Cerca de 10% da população adulta mundial é portadora de dor crônica. Nos Estados Unidos, para cerca de 7% das pessoas a dor crônica é incapacitante. “O que é impactante é que esses números superam o total de diabéticos ou de pessoas com doenças cardíacas ou mesmo de pessoas com câncer”, afirma a pesquisadora.

Caminhos da dor

Cipa é uma doença autossômica recessiva rara, que tem como principais sintomas a falta de percepção da dor sensorial e a incapacidade de suar. Como a dor física tem função protetora, sendo fundamental para nossa sobrevivência, é comum que pessoas com esse distúrbio morram na infância, por lesões ou doenças não percebidas.

Pacientes com Cipa têm mutações no gene NTRK1, que codifica o receptor de tropomiosina quinase (TrkA), afetando a expressão e/ou atividade dessa proteína. Um dos principais fatores que levam à doença é a perda de função do TrkA, que é ativado pelo fator de crescimento neural (NGF). A dor inflamatória se inicia com a liberação do NGF, que ativa o TrkA nos neurônios sensoriais periféricos, seguida da despolarização neuronal, atingindo o sistema nervoso central.

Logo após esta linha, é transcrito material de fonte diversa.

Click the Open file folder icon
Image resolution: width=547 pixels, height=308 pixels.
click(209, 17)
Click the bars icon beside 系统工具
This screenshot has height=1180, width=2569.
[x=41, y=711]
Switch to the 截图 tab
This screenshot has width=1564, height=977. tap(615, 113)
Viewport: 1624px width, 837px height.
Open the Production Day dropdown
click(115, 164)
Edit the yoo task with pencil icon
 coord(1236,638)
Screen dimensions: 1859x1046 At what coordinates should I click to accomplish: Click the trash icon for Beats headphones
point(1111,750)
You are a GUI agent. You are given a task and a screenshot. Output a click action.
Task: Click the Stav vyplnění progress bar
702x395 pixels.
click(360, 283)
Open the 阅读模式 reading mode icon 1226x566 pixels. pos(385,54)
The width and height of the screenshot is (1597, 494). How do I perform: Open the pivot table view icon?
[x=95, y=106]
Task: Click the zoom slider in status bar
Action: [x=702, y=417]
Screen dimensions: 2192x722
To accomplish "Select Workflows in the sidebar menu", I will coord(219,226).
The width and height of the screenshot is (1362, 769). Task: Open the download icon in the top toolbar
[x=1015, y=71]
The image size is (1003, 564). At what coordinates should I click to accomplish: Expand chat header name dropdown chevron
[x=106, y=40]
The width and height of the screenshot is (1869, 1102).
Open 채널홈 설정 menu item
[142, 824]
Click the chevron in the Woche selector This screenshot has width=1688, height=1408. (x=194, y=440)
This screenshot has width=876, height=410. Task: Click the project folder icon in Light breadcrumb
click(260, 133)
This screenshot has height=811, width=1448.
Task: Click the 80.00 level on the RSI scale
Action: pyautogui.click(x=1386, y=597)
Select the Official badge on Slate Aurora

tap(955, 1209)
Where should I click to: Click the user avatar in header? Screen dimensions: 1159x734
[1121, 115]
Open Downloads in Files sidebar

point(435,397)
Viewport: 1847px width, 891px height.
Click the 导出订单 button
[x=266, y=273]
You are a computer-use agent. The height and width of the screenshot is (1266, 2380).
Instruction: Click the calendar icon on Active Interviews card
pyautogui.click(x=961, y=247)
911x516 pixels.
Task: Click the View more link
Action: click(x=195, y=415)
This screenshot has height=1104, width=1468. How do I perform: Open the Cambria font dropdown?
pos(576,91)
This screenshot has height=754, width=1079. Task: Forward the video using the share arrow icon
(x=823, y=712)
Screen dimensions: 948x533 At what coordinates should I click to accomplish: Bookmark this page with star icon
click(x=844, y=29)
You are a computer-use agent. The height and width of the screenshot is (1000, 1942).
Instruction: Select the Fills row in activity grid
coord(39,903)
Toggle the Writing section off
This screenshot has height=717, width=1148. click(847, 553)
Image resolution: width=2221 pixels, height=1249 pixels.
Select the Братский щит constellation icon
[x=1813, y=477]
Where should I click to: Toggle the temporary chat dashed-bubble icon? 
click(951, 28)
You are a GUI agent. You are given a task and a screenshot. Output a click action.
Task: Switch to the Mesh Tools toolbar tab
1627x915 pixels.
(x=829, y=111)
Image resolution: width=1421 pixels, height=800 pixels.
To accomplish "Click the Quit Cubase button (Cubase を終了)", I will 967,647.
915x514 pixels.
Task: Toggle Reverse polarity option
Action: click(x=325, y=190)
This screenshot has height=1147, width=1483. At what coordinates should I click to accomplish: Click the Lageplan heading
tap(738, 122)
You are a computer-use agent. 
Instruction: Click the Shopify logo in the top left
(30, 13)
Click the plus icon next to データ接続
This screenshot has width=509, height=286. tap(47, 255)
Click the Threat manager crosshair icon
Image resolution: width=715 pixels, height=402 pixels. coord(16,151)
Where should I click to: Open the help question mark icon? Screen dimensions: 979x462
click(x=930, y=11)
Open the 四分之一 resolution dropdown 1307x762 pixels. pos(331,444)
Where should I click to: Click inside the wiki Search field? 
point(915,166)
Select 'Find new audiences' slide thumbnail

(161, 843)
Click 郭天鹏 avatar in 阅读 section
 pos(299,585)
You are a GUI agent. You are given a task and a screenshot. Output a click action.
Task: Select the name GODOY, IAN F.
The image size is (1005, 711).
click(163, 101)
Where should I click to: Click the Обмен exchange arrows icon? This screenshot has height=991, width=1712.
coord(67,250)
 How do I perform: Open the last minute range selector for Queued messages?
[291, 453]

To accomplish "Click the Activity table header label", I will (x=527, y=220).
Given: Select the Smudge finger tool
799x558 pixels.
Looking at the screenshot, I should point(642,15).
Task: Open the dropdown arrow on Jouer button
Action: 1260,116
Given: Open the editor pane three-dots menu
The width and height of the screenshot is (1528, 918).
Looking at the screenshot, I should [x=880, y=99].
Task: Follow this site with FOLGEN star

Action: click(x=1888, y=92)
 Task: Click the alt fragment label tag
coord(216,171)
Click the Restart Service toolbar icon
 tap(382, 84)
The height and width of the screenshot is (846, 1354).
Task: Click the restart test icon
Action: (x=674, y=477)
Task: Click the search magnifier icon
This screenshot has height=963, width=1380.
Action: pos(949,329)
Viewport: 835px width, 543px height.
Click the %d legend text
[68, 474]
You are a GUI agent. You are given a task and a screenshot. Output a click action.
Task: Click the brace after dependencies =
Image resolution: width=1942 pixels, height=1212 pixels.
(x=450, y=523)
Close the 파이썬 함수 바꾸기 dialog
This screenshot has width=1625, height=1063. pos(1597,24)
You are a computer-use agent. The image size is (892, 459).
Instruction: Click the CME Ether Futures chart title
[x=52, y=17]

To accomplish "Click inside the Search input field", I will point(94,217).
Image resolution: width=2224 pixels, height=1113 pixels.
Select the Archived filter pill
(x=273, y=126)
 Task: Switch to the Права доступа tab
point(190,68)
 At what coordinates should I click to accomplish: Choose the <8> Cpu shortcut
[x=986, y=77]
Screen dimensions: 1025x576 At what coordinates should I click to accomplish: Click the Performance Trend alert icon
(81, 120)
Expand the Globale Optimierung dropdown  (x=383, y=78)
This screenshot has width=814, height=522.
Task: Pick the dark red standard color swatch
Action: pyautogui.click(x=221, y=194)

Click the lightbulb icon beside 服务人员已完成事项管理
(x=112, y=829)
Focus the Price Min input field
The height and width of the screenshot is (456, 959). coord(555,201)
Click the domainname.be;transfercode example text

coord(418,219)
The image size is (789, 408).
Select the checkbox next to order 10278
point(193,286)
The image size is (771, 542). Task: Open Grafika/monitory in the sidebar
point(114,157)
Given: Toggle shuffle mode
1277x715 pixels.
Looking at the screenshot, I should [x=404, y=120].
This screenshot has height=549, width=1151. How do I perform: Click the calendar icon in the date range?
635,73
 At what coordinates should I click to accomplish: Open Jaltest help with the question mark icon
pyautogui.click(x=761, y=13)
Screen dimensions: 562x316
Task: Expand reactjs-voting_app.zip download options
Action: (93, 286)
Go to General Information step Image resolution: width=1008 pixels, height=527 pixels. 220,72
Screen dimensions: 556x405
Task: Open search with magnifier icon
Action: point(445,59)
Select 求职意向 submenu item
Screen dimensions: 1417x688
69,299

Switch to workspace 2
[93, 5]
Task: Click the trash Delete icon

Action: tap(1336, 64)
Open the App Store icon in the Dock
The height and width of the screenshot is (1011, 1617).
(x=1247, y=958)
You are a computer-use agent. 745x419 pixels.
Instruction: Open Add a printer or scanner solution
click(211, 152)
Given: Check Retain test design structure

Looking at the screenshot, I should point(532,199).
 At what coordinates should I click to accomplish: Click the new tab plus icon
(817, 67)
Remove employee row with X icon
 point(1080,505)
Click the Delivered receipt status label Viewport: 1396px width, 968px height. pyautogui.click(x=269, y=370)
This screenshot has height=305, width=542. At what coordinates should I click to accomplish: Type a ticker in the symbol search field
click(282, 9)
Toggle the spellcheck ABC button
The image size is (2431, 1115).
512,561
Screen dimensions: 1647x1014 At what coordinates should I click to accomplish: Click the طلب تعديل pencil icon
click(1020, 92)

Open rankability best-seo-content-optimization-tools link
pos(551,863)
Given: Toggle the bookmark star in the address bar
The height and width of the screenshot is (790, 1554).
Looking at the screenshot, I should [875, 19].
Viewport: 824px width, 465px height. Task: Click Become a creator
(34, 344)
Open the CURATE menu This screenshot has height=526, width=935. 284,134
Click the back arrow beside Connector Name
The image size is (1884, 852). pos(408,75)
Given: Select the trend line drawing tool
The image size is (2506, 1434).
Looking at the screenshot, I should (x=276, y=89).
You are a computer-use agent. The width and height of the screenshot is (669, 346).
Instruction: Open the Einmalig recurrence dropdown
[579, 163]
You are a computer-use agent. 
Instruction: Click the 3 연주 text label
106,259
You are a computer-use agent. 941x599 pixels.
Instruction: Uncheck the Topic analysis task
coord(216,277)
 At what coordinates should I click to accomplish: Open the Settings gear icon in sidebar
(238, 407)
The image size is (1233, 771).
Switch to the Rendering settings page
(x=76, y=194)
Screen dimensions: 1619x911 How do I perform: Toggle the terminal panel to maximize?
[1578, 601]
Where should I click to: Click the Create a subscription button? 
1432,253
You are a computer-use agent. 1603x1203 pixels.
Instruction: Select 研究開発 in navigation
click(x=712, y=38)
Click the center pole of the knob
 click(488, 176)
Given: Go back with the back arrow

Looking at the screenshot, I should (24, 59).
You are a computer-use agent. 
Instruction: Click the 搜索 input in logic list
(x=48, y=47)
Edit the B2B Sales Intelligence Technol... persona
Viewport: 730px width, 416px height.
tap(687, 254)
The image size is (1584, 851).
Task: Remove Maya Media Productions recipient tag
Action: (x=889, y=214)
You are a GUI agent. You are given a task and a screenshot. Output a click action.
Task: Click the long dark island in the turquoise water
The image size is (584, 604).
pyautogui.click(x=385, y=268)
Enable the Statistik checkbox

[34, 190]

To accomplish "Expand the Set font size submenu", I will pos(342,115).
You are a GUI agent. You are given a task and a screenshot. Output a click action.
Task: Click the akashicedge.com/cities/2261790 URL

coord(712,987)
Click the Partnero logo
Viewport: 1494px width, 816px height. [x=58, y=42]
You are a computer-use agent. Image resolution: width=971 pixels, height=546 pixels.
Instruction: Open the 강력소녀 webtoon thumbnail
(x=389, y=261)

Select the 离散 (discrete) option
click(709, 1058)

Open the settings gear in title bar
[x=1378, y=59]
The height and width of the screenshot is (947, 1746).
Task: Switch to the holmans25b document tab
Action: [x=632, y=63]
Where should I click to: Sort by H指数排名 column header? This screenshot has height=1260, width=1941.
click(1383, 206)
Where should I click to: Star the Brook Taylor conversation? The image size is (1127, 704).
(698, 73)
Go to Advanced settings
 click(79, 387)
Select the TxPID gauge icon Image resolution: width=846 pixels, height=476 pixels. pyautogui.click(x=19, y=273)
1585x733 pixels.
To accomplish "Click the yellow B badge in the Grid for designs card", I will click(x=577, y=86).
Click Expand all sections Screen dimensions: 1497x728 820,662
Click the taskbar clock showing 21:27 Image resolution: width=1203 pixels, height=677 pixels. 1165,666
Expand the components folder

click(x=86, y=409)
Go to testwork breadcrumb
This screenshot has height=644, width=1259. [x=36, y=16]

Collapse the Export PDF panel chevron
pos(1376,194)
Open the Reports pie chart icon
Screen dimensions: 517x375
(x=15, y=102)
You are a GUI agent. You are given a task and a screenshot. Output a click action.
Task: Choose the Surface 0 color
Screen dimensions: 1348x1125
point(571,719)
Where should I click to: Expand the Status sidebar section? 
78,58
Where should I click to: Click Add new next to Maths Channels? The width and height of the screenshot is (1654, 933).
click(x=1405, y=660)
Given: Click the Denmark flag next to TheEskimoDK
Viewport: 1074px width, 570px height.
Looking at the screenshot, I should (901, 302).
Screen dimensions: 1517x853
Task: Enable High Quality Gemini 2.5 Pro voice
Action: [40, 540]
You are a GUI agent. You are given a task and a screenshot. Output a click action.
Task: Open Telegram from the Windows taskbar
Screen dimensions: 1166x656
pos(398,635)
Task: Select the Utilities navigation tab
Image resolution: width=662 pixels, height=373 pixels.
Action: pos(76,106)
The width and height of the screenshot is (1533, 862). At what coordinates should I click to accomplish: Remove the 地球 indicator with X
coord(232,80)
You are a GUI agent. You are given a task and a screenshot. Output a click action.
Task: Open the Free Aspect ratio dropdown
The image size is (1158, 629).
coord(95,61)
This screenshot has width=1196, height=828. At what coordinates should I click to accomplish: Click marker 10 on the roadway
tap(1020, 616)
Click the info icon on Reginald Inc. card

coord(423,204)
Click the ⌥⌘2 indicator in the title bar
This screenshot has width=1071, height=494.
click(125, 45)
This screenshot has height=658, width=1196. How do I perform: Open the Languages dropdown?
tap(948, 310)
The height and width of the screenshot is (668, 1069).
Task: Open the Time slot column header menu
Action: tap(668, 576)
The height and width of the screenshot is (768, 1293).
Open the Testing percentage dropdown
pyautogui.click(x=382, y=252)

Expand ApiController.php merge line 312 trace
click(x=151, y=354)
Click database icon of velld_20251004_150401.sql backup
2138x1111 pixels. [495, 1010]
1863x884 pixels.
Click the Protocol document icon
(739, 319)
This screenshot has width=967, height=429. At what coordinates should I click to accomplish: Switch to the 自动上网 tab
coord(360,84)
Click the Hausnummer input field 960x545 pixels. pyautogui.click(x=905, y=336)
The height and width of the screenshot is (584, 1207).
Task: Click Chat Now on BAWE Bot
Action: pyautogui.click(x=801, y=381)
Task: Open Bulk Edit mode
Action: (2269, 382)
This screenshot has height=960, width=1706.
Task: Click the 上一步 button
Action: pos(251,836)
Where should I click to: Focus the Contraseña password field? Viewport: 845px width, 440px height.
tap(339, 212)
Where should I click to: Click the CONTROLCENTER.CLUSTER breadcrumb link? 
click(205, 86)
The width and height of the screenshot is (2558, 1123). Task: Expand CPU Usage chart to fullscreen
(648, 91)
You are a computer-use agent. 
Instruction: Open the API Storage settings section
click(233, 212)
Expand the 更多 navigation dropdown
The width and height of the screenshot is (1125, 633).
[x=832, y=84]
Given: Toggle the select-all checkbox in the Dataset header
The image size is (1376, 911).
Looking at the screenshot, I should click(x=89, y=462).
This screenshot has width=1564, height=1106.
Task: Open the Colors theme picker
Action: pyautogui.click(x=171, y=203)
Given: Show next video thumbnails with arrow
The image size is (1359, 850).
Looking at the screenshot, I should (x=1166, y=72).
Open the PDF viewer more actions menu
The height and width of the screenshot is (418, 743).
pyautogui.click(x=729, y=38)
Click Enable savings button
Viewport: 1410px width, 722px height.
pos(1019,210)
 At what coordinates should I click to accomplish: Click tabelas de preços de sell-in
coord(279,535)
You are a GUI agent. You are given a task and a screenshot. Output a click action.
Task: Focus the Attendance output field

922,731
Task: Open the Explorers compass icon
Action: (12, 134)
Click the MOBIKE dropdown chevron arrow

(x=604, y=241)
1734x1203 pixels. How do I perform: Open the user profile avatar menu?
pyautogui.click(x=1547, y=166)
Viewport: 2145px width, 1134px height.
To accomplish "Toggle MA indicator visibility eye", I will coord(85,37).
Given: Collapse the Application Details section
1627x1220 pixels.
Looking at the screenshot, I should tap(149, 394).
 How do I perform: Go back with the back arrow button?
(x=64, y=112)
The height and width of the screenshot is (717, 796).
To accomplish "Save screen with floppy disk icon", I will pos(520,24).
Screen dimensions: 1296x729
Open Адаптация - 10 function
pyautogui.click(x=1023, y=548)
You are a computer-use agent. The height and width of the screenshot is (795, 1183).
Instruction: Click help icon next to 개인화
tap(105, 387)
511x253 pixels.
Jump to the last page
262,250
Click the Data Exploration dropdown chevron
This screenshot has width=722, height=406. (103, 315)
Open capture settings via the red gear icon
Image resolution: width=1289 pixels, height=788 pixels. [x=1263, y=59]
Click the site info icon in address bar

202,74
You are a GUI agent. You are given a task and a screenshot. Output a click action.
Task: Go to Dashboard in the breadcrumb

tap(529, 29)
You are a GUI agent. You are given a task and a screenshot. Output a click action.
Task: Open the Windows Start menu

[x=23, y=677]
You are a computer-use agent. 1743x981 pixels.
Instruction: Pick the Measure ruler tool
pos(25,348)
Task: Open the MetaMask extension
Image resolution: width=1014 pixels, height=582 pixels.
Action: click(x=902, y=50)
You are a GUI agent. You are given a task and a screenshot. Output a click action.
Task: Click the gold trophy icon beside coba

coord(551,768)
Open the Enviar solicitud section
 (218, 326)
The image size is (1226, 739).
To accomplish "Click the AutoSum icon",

A partir dos dados obtidos, os pesquisadores desenharam um peptídeo permeável à célula, baseado na região de ancoragem da fosfolipase Cγ no receptor TrkA. O peptídeo foi testado em células, nas quais inibiu a ligação entre TrkA e PLCγ e reduziu a ativação de fosfolipase C gama PLCγ mediada pelo fator de crescimento neural. O passo seguinte foi testar em um modelo animal de dor inflamatória para confirmar o papel da PLCγ na sinalização celular da dor e a eficácia do peptídeo.

“Vimos que a molécula reverte a dor nos animais provocada por estímulos mecânicos e térmicos, por um período prolongado. Temos um peptídeo que modula uma das vias mediadas pelo NGF e pode funcionar para a dor tanto aguda quanto crônica”, comenta Dale.

O peptídeo potencialmente terá menos efeitos colaterais. “Mostramos que ele inibe a fosforilação da fosfolipase Cγ, mas não inibe toda a sinalização mediada pelo NGF. Dessa maneira, inibe pontualmente uma via da dor”, explica Schechtman, acrescentando que “o peptídeo pode ser um condutor para um fármaco. Um bom alvo de droga pode modular a atividade enzimática ou uma interação proteína-proteína, como é o nosso caso”. Os pesquisadores agora estão trabalhando para resolver a estrutura do complexo TrkA/PLCγ.

Outro objetivo é encontrar a melhor formulação terapêutica do peptídeo. “Nossa intenção é dividir esse trabalho com a indústria farmacêutica, para podermos desenvolver um produto. Como se trata de uma molécula pequena, acreditamos que possa ser usada em formulações como pomadas, em apresentações tópicas, para ser absorvida pela pele. Achamos que o peptídeo vai ter uma eficácia diferenciada em termos de efeito para a dor”, conclui Dale.

O artigo Structural analysis of TrkA mutations in patients with congenital insensitivity to pain reveals PLCγ as an analgesic drug target pode ser lido em: www.science.org/doi/10.1126/scisignal.abm6046.

Agência FAPESP – Com informações da Assessoria de Imprensa do Instituto de Química da USP.